▶ Task inputs
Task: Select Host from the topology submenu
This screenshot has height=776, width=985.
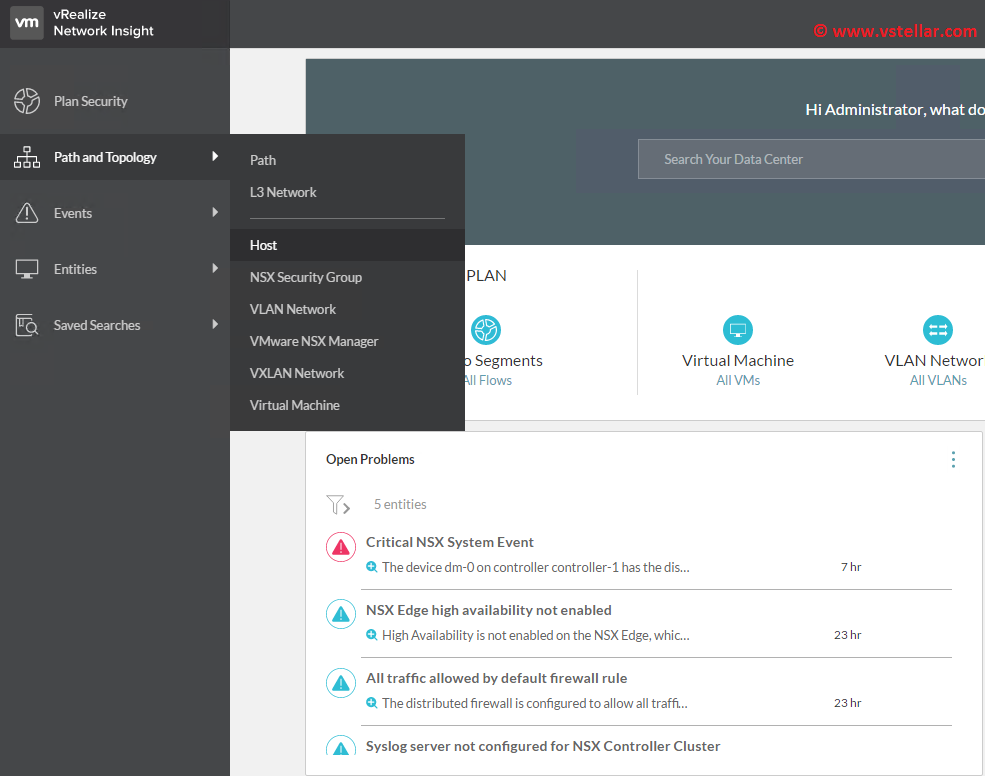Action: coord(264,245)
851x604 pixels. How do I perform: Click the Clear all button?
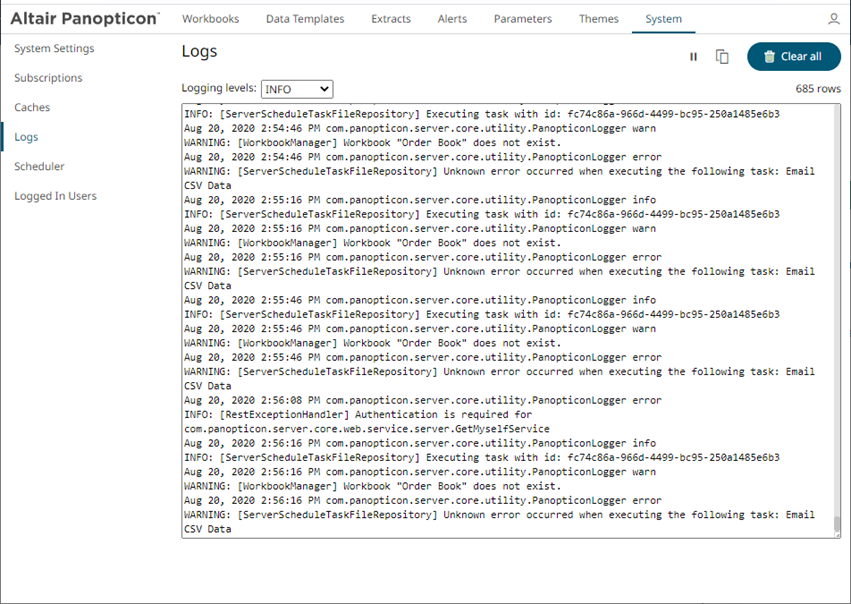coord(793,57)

▶ Exercise
Copy out the rows, starting with the line that contains "851x604 pixels. How" and continuing through the last line of the rows. Include both of those lines, and leave the pictures out.

▶ Response to this exercise
851x604 pixels. How do I perform: Click the Clear all button?
coord(793,57)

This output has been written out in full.